**RECORDS**:
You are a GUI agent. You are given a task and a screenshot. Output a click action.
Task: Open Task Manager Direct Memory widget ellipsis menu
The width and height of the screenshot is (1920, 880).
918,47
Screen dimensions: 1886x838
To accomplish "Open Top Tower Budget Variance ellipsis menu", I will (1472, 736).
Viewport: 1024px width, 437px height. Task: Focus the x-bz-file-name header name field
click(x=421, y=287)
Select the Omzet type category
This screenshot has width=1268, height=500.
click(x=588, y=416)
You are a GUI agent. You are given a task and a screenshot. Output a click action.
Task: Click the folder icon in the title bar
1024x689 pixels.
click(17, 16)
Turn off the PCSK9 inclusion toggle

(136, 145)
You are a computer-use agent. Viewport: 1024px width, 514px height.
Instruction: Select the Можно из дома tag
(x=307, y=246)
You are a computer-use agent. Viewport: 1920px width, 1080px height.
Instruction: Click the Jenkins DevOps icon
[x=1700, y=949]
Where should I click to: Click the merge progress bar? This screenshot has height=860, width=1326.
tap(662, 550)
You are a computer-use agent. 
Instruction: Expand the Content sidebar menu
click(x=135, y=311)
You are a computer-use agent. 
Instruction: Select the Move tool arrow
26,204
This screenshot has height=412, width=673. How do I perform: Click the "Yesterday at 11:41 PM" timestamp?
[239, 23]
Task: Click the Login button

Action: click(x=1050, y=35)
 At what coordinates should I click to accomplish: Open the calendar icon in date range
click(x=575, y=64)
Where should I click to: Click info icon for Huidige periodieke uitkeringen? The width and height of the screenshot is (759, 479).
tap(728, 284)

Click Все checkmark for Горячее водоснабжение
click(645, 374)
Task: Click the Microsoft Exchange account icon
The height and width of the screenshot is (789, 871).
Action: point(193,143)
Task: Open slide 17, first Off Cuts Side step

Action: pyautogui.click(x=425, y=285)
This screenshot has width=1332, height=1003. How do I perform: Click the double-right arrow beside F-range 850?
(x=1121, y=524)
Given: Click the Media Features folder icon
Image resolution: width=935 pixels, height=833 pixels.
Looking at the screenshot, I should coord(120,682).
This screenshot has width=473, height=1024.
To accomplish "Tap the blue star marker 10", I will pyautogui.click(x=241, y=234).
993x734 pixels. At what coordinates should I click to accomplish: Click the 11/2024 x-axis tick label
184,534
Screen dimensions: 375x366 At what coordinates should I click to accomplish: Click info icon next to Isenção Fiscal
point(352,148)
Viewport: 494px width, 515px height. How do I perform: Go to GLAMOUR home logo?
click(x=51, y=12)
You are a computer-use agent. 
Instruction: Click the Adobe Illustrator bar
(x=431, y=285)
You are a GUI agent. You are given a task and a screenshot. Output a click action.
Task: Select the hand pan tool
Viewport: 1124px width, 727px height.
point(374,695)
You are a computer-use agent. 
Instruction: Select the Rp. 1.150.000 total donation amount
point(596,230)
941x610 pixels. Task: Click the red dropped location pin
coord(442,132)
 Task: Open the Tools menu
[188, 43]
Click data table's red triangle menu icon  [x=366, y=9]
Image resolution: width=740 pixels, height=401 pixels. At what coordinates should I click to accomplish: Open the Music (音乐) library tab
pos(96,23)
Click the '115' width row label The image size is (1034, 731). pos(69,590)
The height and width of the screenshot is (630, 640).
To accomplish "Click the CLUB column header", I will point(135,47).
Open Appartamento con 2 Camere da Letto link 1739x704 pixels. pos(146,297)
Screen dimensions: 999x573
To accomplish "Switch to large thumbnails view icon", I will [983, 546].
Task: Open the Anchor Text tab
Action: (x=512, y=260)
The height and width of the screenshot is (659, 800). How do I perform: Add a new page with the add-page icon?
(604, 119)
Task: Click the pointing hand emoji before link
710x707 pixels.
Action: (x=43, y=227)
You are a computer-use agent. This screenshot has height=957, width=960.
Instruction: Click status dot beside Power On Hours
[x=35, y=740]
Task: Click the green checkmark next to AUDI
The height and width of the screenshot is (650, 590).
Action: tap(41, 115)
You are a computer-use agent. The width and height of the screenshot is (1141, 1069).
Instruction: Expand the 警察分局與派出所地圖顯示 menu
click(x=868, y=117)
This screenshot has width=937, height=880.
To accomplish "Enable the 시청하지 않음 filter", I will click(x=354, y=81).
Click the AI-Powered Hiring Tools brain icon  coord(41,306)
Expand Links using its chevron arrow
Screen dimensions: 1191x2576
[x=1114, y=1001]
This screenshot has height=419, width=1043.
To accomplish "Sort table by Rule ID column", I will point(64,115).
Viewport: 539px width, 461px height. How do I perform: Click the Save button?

**WHAT IS BEING ASKED**:
From the lines above, copy those that contain the word "ellipsis".

**RESPONSE TO THIS EXERCISE**:
Task: Open Task Manager Direct Memory widget ellipsis menu
To accomplish "Open Top Tower Budget Variance ellipsis menu", I will (1472, 736).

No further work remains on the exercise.